PTT'nin 15 Aralık 1960 tarihinde Soruşturma Kurulu'na gönderdiği cevabi yazıda şu ifadeler yer alıyor: "Demokrat Parti'nin iktidara gelmesinden bir müddet sonra hususi bir pozisyon tefrik ettirilmiş ve cumhurbaşkanı, başbakan ve bakanların konuşmaları grup şef ve yardımcıları tarafından temin edilmiştir... Bahis konusu konuşmaları temin eden ve konuşmaların aksaksız olarak devam etmesi için arada sırada araya girerek dinlemede bulunan grup şef ve yardımcılarının ad ve soyadları ikinci listede sunulmuştur." PTT, 29 Nisan-3 Mayıs 1959 tarihleri arasında dinleme yaptığı telefonlarla ilgili bir listeyi de mahkemeye teslim etmiş.
Menderes de CHP'yi dinletmiş
Başbakan Menderes, bir yandan dinlenirken diğer yandan da CHP'yi takip ettirmiş. Menderes, buna gerekçe olarak ülkedeki önlenemeyen olayların bu partiden kaynaklanmasını gösteriyordu. Kayıtların en çok dikkat çekeni eski Başbakanlardan Bülent Ecevit'e ait. Ankara Milletvekili Ecevit, CHP lideri İsmet İnönü'nün gözdelerinden biriydi. Telefon konuşmalarında Hıncal Uluç, Mehmet Ali Kışlalı ve Turhan Dilligil'in sokaktaki olaylara karıştığından bahsediliyor. Dinleme kayıtlarından bazıları şöyle:
Bülent Ecevit (25 Mayıs 1960'da İzmir'de bulunduğu sırada) mecliste meydana gelen kavgayla ilgili Ferit Melen'den bilgi alıyor.
M: Ben Ferit, şimdi geldik meclisten
E: Haber rica ediyorum
M: Mecliste celse açıldı, Turhan Feyzioğlu çıktı güzel bir konuşma yaptı. Ötekiler de cevap verdiler. Ara yerde Kasım söz istedi, Bölükbaşı söz istedi. Söz verilmeyince Kasım fırladı kürsüye bu sefer de onun üzerine yürüdüler. Sıra kapakları havada uçuştu. Yarım saat süren büyük bir muhabere cereyan etti. İki taraftan 20 kadar yaralı var.
E: Bizden kimler var efendim?
M: Müvit Yaycıoğlu, Selim Soley, Turgut Göle...
E: ................... (anlaşılmıyor)
M: Efendim sıra kapağı kalmadı. İki taraf sıra kapakları ile birbirine hücum etti. Polisleri içeri soktular. 20 Haziran'a kadar meclis tatil edildi. Bunun üzerine bizim Esat Mahmut konuştu. Dedi ki; "Hadiseler cereyan ediyor, meclis nasıl bırakır seçime gider?"
E: Seçime mi gider?
M: Tatile gider. Ölen gençlerin cesetlerinin üzerine basıp bayram edeceksiniz, şeklinde ağır bir konuşma yaptı. Karşı taraftan da İzzet Akçal, hükümet olarak esasen biz hür seçime taraftarız DP bir seçim istemektedir, dedi. O takdirle kabul edildi.
----------------
Belirtilen amaç 1:
Alıntı metne göre aşağıdaki soruları yanıtlayın.
(a) PTT, cevabi yazısını Soruşturma Kurulu'na hangi tarihte göndermiş?
(b) Menderes, CHP'yi takip ettirmesinin gerekçesi olarak neyi gösteriyordu?
(c) Ferit Melen'in aktardığına göre meclis hangi tarihe kadar tatil edildi?
Belirtilen amaç 2:
Alıntı metnin "PTT'nin 15 Aralık" sözcükleriyle açılıp "mahkemeye teslim etmiş." ile kapanan kısmını düzenleyin: "hususi" yerine "özel" yazarak bu kısmı yeniden verin.

Veri bölümü:
----------------
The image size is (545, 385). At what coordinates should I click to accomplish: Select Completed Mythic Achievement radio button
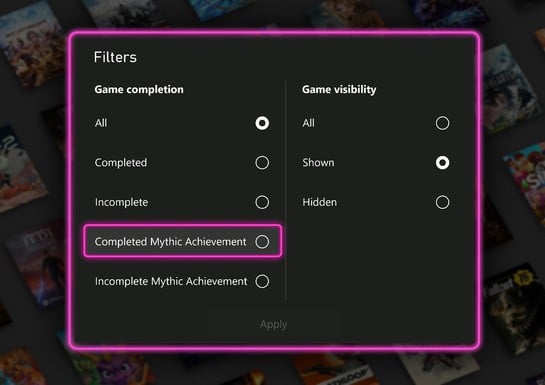click(x=262, y=241)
----------------
Tam çözüm 1:
(a) 15 Aralık 1960
(b) Ülkedeki önlenemeyen olayların bu partiden kaynaklanmasını
(c) 20 Haziran

Tam çözüm 2:
PTT'nin 15 Aralık 1960 tarihinde Soruşturma Kurulu'na gönderdiği cevabi yazıda şu ifadeler yer alıyor: "Demokrat Parti'nin iktidara gelmesinden bir müddet sonra özel bir pozisyon tefrik ettirilmiş ve cumhurbaşkanı, başbakan ve bakanların konuşmaları grup şef ve yardımcıları tarafından temin edilmiştir... Bahis konusu konuşmaları temin eden ve konuşmaların aksaksız olarak devam etmesi için arada sırada araya girerek dinlemede bulunan grup şef ve yardımcılarının ad ve soyadları ikinci listede sunulmuştur." PTT, 29 Nisan-3 Mayıs 1959 tarihleri arasında dinleme yaptığı telefonlarla ilgili bir listeyi de mahkemeye teslim etmiş.